WHAT TO PRODUCE: Copy the following lines word for word, keeping every one of them.

EXERCISE DATA:
────────────────────
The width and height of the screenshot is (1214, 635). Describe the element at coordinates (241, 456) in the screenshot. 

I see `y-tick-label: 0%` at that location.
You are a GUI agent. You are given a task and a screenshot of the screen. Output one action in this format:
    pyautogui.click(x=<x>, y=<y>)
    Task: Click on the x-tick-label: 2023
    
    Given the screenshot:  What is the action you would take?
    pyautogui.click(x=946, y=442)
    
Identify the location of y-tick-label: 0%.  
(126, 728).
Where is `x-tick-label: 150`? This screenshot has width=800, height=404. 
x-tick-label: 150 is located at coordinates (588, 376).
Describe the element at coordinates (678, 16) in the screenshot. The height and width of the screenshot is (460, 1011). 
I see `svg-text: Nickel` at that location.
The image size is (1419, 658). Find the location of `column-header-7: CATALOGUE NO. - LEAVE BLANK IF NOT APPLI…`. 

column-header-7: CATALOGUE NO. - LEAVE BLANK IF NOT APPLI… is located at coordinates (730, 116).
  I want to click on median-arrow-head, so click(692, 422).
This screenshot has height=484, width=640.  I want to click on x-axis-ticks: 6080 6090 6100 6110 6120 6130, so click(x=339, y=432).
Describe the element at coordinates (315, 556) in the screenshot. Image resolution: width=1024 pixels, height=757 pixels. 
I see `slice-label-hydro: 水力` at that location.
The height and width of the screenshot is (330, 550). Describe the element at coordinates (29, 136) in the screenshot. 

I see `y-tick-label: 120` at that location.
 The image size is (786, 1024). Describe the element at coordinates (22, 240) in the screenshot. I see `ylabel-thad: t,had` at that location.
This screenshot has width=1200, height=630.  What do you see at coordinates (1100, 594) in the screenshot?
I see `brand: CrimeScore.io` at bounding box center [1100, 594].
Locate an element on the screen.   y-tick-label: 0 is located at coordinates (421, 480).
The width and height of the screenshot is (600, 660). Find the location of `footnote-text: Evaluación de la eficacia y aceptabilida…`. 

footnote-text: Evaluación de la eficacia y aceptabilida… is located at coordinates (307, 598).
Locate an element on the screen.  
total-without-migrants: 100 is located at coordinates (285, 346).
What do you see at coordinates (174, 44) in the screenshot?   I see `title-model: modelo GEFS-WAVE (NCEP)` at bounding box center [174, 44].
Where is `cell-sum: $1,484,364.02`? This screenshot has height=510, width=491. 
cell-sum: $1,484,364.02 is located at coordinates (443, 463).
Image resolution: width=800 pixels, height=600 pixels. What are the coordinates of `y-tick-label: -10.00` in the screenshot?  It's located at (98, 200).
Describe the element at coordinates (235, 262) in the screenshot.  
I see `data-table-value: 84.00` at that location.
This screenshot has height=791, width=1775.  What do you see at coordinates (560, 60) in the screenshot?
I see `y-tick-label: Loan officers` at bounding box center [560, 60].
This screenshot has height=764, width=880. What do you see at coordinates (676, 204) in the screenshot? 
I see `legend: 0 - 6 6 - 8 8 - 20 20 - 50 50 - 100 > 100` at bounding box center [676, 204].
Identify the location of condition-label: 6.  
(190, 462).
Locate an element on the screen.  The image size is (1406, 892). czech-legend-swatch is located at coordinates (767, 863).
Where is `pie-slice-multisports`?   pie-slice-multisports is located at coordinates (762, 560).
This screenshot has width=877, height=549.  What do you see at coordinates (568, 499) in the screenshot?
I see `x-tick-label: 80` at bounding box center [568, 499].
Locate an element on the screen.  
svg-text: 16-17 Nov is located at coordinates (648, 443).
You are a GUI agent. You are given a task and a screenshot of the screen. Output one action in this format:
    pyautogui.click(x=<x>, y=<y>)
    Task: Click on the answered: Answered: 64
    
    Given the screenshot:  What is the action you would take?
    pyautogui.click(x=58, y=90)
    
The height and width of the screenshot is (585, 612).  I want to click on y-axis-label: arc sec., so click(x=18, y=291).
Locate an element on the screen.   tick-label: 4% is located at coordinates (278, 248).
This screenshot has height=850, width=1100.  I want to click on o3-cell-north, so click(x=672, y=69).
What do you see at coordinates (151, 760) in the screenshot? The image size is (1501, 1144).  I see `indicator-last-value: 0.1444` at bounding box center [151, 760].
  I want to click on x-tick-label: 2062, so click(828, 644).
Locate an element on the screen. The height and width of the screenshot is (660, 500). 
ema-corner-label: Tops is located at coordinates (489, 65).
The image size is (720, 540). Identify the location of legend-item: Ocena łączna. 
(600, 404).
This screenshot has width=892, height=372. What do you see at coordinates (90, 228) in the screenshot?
────────────────────
ANSWER BELOW:
The width and height of the screenshot is (1214, 635). Describe the element at coordinates (241, 456) in the screenshot. 

I see `y-tick-label: 0%` at that location.
You are a GUI agent. You are given a task and a screenshot of the screen. Output one action in this format:
    pyautogui.click(x=<x>, y=<y>)
    Task: Click on the x-tick-label: 2023
    
    Given the screenshot:  What is the action you would take?
    pyautogui.click(x=946, y=442)
    
Identify the location of y-tick-label: 0%.  
(126, 728).
Where is `x-tick-label: 150`? This screenshot has width=800, height=404. 
x-tick-label: 150 is located at coordinates (588, 376).
Describe the element at coordinates (678, 16) in the screenshot. The height and width of the screenshot is (460, 1011). 
I see `svg-text: Nickel` at that location.
The image size is (1419, 658). Find the location of `column-header-7: CATALOGUE NO. - LEAVE BLANK IF NOT APPLI…`. 

column-header-7: CATALOGUE NO. - LEAVE BLANK IF NOT APPLI… is located at coordinates (730, 116).
  I want to click on median-arrow-head, so click(692, 422).
This screenshot has height=484, width=640.  I want to click on x-axis-ticks: 6080 6090 6100 6110 6120 6130, so click(x=339, y=432).
Describe the element at coordinates (315, 556) in the screenshot. Image resolution: width=1024 pixels, height=757 pixels. 
I see `slice-label-hydro: 水力` at that location.
The height and width of the screenshot is (330, 550). Describe the element at coordinates (29, 136) in the screenshot. 

I see `y-tick-label: 120` at that location.
 The image size is (786, 1024). Describe the element at coordinates (22, 240) in the screenshot. I see `ylabel-thad: t,had` at that location.
This screenshot has width=1200, height=630.  What do you see at coordinates (1100, 594) in the screenshot?
I see `brand: CrimeScore.io` at bounding box center [1100, 594].
Locate an element on the screen.   y-tick-label: 0 is located at coordinates (421, 480).
The width and height of the screenshot is (600, 660). Find the location of `footnote-text: Evaluación de la eficacia y aceptabilida…`. 

footnote-text: Evaluación de la eficacia y aceptabilida… is located at coordinates (307, 598).
Locate an element on the screen.  
total-without-migrants: 100 is located at coordinates (285, 346).
What do you see at coordinates (174, 44) in the screenshot?   I see `title-model: modelo GEFS-WAVE (NCEP)` at bounding box center [174, 44].
Where is `cell-sum: $1,484,364.02`? This screenshot has height=510, width=491. 
cell-sum: $1,484,364.02 is located at coordinates (443, 463).
Image resolution: width=800 pixels, height=600 pixels. What are the coordinates of `y-tick-label: -10.00` in the screenshot?  It's located at (98, 200).
Describe the element at coordinates (235, 262) in the screenshot.  
I see `data-table-value: 84.00` at that location.
This screenshot has height=791, width=1775.  What do you see at coordinates (560, 60) in the screenshot?
I see `y-tick-label: Loan officers` at bounding box center [560, 60].
This screenshot has height=764, width=880. What do you see at coordinates (676, 204) in the screenshot? 
I see `legend: 0 - 6 6 - 8 8 - 20 20 - 50 50 - 100 > 100` at bounding box center [676, 204].
Identify the location of condition-label: 6.  
(190, 462).
Locate an element on the screen.  The image size is (1406, 892). czech-legend-swatch is located at coordinates (767, 863).
Where is `pie-slice-multisports`?   pie-slice-multisports is located at coordinates (762, 560).
This screenshot has width=877, height=549.  What do you see at coordinates (568, 499) in the screenshot?
I see `x-tick-label: 80` at bounding box center [568, 499].
Locate an element on the screen.  
svg-text: 16-17 Nov is located at coordinates (648, 443).
You are a GUI agent. You are given a task and a screenshot of the screen. Output one action in this format:
    pyautogui.click(x=<x>, y=<y>)
    Task: Click on the answered: Answered: 64
    
    Given the screenshot:  What is the action you would take?
    pyautogui.click(x=58, y=90)
    
The height and width of the screenshot is (585, 612).  I want to click on y-axis-label: arc sec., so click(x=18, y=291).
Locate an element on the screen.   tick-label: 4% is located at coordinates (278, 248).
This screenshot has height=850, width=1100.  I want to click on o3-cell-north, so click(x=672, y=69).
What do you see at coordinates (151, 760) in the screenshot? The image size is (1501, 1144).  I see `indicator-last-value: 0.1444` at bounding box center [151, 760].
  I want to click on x-tick-label: 2062, so click(828, 644).
Locate an element on the screen. The height and width of the screenshot is (660, 500). 
ema-corner-label: Tops is located at coordinates (489, 65).
The image size is (720, 540). Identify the location of legend-item: Ocena łączna. 
(600, 404).
This screenshot has width=892, height=372. What do you see at coordinates (90, 228) in the screenshot?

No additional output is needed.